(What you need to do):
Return every line from the records below with the string "agent".

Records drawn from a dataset
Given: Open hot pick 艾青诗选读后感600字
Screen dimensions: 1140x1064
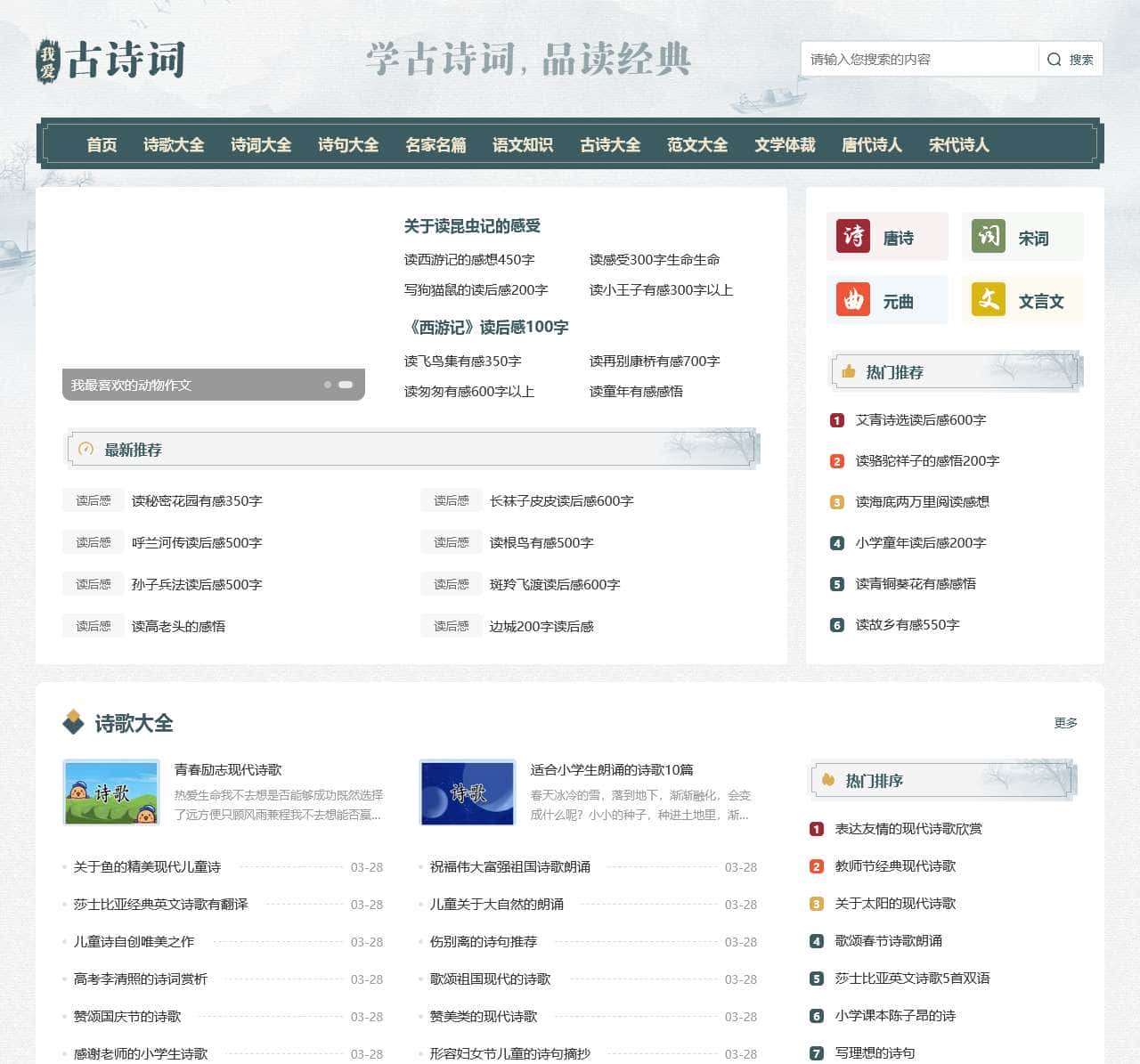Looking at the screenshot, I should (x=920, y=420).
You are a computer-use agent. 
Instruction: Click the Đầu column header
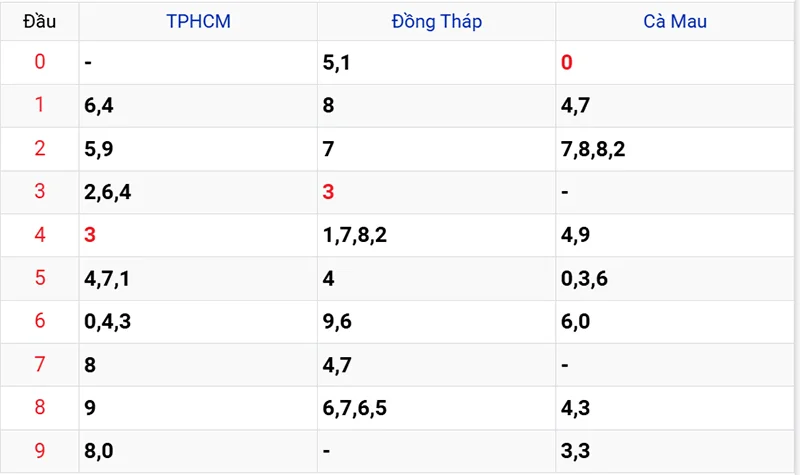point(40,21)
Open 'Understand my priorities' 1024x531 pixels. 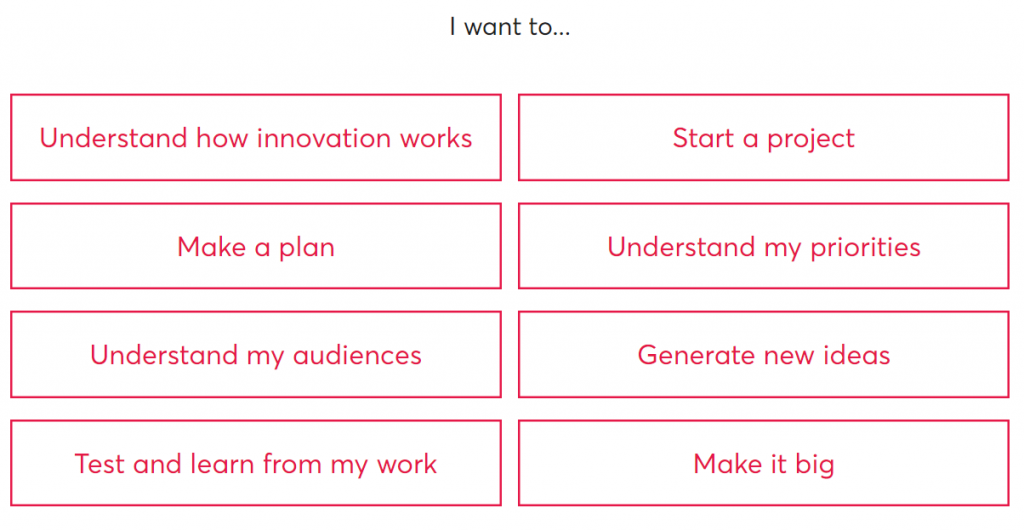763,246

* * *

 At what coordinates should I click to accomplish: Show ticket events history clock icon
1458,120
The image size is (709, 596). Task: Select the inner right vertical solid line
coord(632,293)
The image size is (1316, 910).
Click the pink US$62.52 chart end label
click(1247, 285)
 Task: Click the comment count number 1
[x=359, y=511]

--

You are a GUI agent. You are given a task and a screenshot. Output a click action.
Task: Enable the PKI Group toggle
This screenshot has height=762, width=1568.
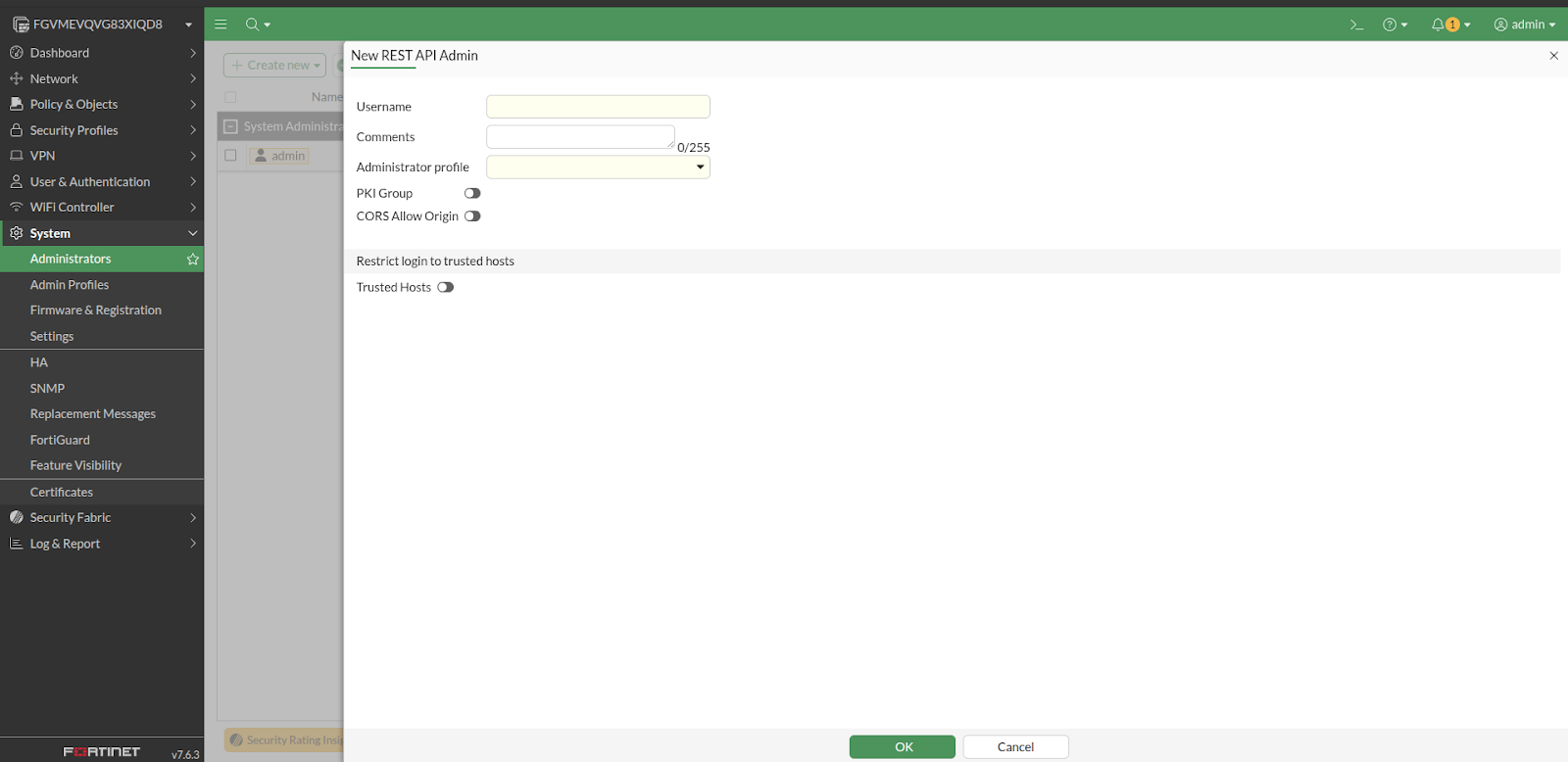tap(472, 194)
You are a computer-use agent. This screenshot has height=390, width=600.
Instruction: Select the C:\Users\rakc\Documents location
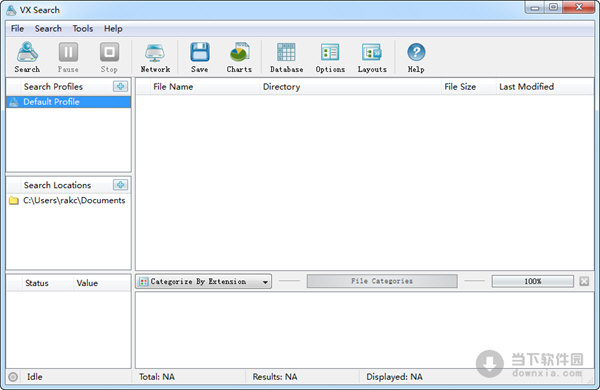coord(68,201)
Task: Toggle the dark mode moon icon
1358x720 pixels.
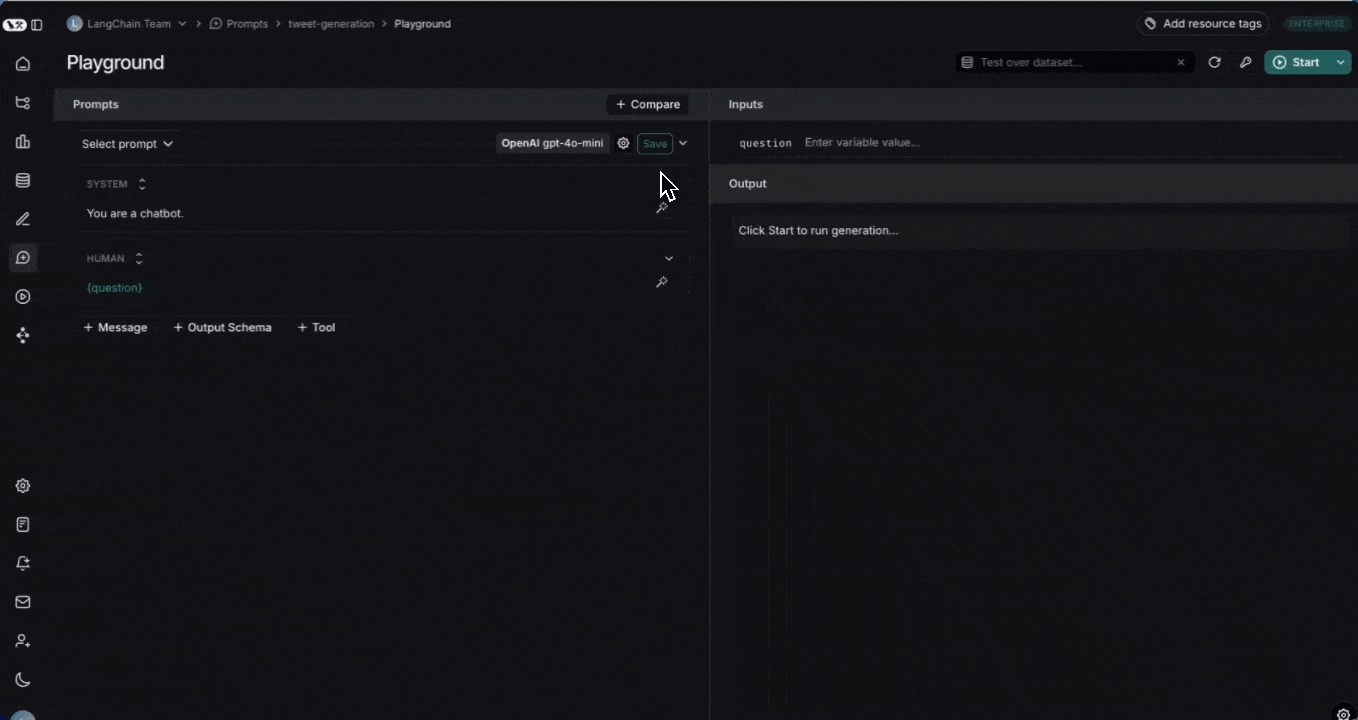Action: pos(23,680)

(Result of the task):
You are a computer-use agent. 
You are a GUI agent. You are given a task and a screenshot. Output a click action.
You are a computer-use agent. This screenshot has height=390, width=600.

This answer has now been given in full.